▶ _Extracted text_
====

The ISTL strikes NNE–SSW to NNW–SSE and is one of the most active faults in Japan, since it forms one arm of the triple junction of the Eurasian, North American, and Philippine Sea plates. The northernmost segment of the ISTL, the Kamishiro fault, has been shown to be an active thrust fault (Sato et al., 2004; Takeda et al., 2004). On the other hand, the Otari–Nakayama fault, which runs parallel to the Kamishiro and East Matsumoto Basin faults, shows no geomorphological evidence of late Quaternary activity (Matsuta et al., 2004; Ueki, 2008).

We selected a study area of about 40 km × 40 km (blue rectangle in Figure 2B) internal to the larger area covered by the network and collected continuous three-component velocity recordings from 25 borehole stations of Hi-net network in and near this area, (yellow triangles in Figure 2C) with a sampling rate of 100 Hz. Continuous waveform data were downloaded from NIED Hi-net website (https://www.hinet.bosai.go.jp/). We considered the period from the 1st to the 31st of May 2011, for which the Japan Meteorological Agency (JMA) reported 101 earthquakes with magnitudes ranging between −0.6 and 2.6 and depths up to 15 km (Figure 2C, circles). The JMA catalog magnitude of completeness estimated for this time period is 0.2.

Before running the code, we formatted the data in mseed format, organized it in files of one-hour length, and wrote input files with all necessary information (e.g., seismic network, velocity model). Moreover, we modified each control file for TREMOR modules with a set of parameters properly tuned for the characteristics of Nagano seismicity to be analyzed (for more details see Supplementary Tables S1–S6).

====

▶ _Data excerpt_
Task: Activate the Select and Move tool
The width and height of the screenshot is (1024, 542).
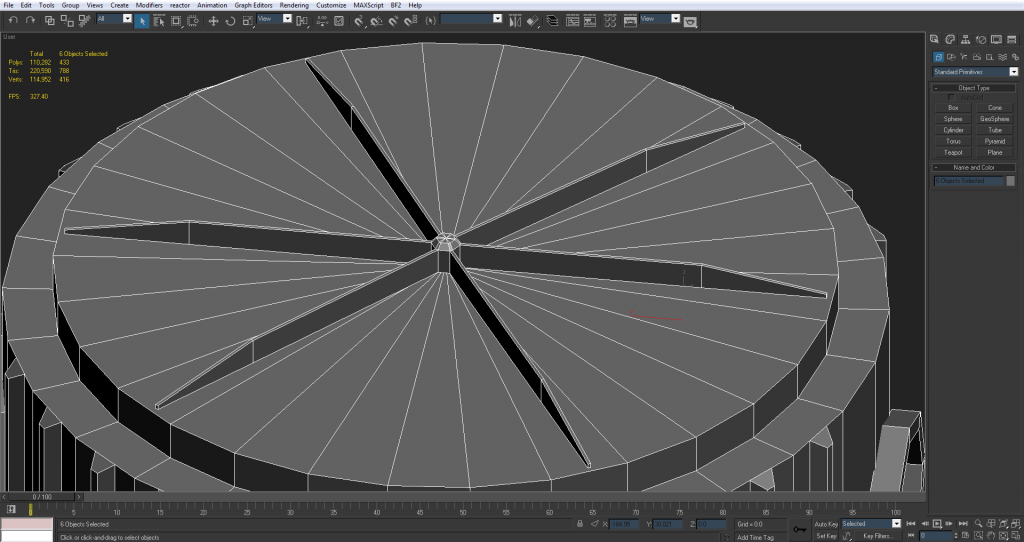Action: [x=213, y=20]
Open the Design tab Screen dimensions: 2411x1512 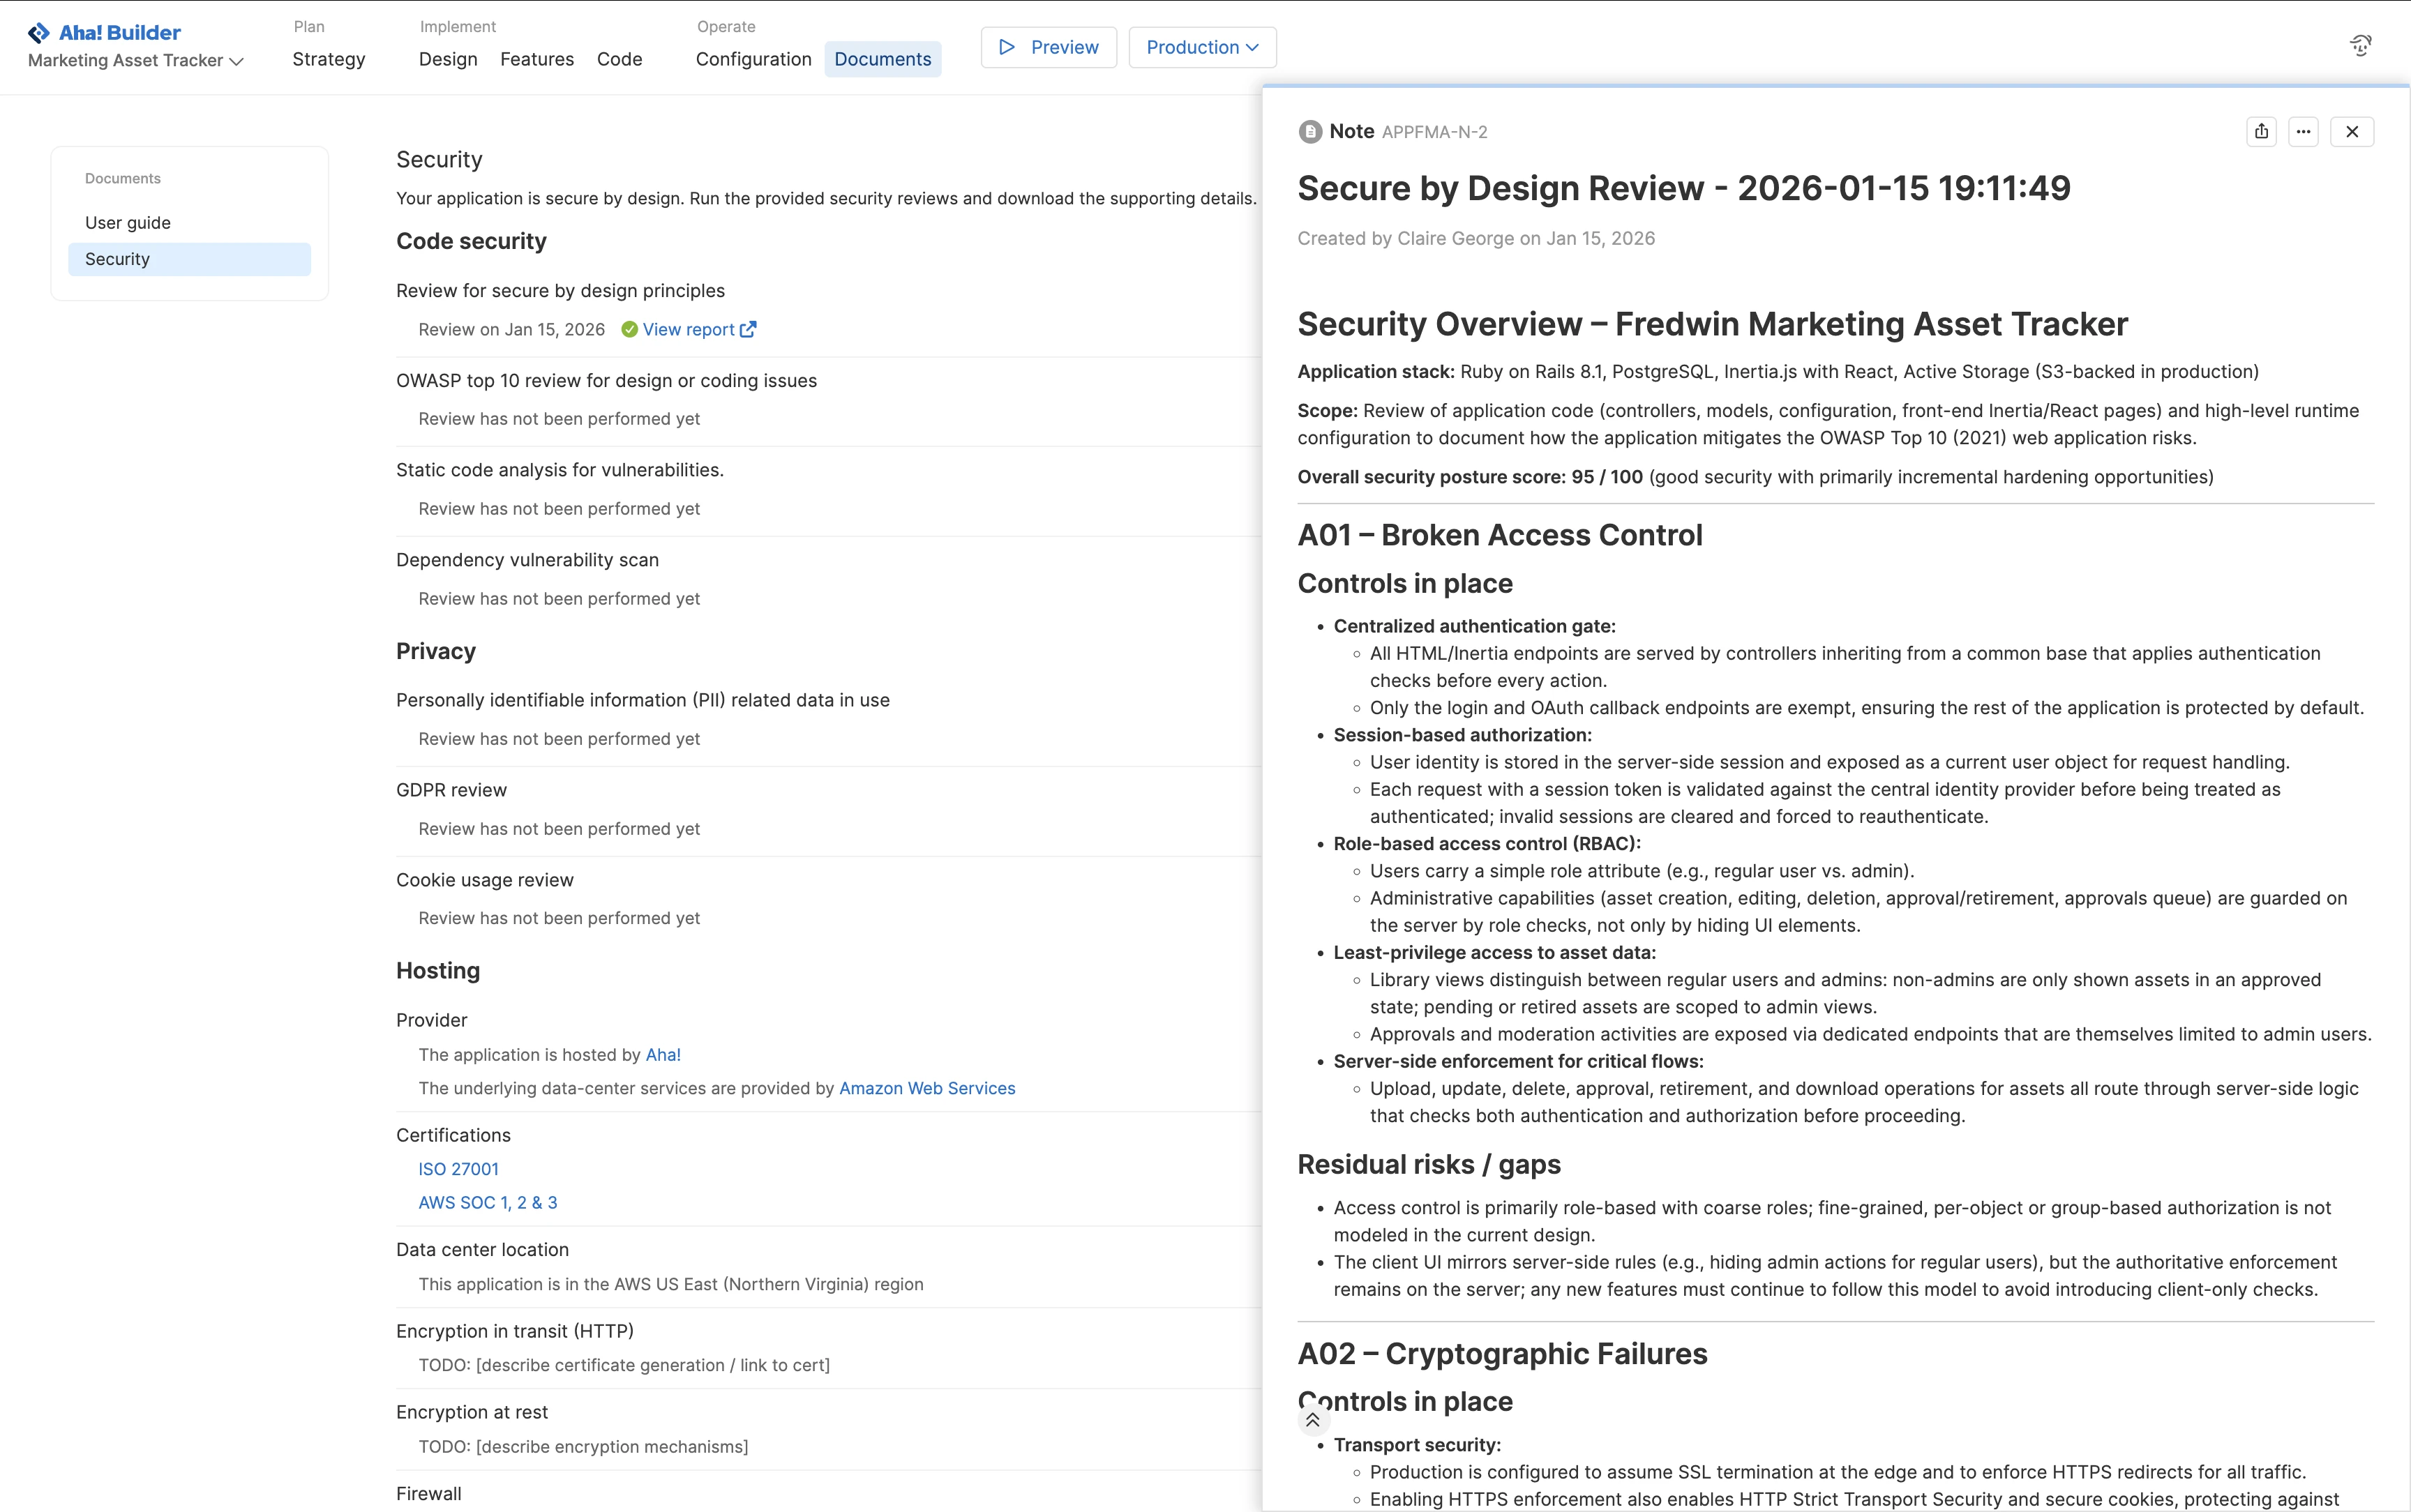coord(447,59)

====

▶ _Problem set_
[1] Reproduce the part of the earthquake study text starting at "Before running the" and ending at "Supplementary Tables S1–S6).".
[2] Decide whether each statement agrees with the earthquake study text, answering yes or no and quoting the deciding words: (a) The study area measures about 40 km by 40 km. (b) The borehole recordings were sampled at 50 Hz. (c) The Otari–Nakayama fault shows geomorphological evidence of late Quaternary activity.

▶ _Solutions to the problems_
[1]
Before running the code, we formatted the data in mseed format, organized it in files of one-hour length, and wrote input files with all necessary information (e.g., seismic network, velocity model). Moreover, we modified each control file for TREMOR modules with a set of parameters properly tuned for the characteristics of Nagano seismicity to be analyzed (for more details see Supplementary Tables S1–S6).

[2]
(a) Yes: "We selected a study area of about 40 km × 40 km"
(b) No: "with a sampling rate of 100 Hz"
(c) No: "shows no geomorphological evidence of late Quaternary activity"